I am going to work today. I'm determined. I'll take something soft to sit on do the best I can for as long as I can. I'm going stir crazy in the house and I need to do something constructive. Besides... if I see one more add for class action lawsuits for random malpractice incidents I'm going to lose my mind.
I've been watching the Jury selection process for the Casey Anthony trial. It's kinda funny listening to the excuses people have for not being able to be sequestered for 6-8 weeks. One guy had seven dogs and couldn't afford to board them for that length of time. One of the attorneys objected to that being a legitimate reason... the judge said, "do you want to take care of his dogs?" It was kinda funny. Another lady said she thought Casey was guilty... she was excused. That seems to be the easiest way out (mental note in case this is needed in the future).
I think I'd enjoy being on a long term jury... I mean, the sitting might be rough on my back but other than that... living in a hotel... room service... I could do it. Wonder if they let you play Farmville... I could see me spelling out in crops, "guilty". LOL.
So... Austin got back his results from the graduation tests. Currently in Georgia kids have to take a test in each of the major subjects and prove proficiency in order to graduate. They begin testing in 11th grade. Austin just got his first set of results back and he only passed one of the four subjects. He's failing at least two classes currently... so it looks like he may not be class of 2012. I've explained to him that at this stage of the game nobody can do it for him. I can't get him the grades he needs... I can't turn in his work for him... he either does it or doesn't. Teachers tell me he sleeps in class and doesn't come prepared... it's obvious that he doesn't care.

» Record list
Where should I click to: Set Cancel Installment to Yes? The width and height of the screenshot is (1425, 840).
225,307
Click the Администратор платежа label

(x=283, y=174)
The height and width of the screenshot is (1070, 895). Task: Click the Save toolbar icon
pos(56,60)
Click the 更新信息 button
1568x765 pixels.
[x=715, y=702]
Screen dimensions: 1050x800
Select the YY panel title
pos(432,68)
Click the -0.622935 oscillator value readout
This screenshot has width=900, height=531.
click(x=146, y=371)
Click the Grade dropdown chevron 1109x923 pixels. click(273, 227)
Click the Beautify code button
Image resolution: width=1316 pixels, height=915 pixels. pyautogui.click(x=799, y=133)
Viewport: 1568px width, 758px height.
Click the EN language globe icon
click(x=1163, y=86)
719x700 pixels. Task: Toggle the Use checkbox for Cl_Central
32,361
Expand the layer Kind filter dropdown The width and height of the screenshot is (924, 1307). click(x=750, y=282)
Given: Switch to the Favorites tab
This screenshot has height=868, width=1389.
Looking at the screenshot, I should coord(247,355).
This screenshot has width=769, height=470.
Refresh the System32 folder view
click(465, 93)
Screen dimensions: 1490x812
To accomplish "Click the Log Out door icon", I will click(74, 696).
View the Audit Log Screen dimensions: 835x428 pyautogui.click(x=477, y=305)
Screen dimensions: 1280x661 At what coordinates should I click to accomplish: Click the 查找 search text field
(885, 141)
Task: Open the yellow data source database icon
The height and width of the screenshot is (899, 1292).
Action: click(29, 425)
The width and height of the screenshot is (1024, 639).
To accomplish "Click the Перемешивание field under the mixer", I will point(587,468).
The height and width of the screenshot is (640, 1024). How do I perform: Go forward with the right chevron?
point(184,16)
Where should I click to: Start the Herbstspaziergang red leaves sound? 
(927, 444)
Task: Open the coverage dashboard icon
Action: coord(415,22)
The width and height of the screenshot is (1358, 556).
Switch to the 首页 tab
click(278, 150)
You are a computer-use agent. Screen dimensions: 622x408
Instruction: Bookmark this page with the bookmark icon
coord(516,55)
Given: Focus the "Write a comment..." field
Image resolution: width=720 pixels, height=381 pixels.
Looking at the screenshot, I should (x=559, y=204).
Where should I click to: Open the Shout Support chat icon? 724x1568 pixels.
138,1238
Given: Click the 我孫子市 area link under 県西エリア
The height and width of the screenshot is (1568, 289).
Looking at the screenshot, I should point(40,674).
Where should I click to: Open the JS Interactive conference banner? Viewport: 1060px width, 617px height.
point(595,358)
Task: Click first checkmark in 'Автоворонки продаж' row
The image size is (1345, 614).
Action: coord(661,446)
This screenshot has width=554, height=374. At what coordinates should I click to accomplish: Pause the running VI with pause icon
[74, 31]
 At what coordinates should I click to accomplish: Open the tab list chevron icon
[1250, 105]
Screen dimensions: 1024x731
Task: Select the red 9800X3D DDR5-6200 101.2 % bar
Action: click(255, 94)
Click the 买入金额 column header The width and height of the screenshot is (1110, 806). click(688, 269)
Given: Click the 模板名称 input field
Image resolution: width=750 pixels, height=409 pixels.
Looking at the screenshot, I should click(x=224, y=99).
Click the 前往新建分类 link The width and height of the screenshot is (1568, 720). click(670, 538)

» Description of the task
Please answer from the post: how many dogs did the man in the jury pool say he had? The listing isn't needed here.

» Complete output
Seven.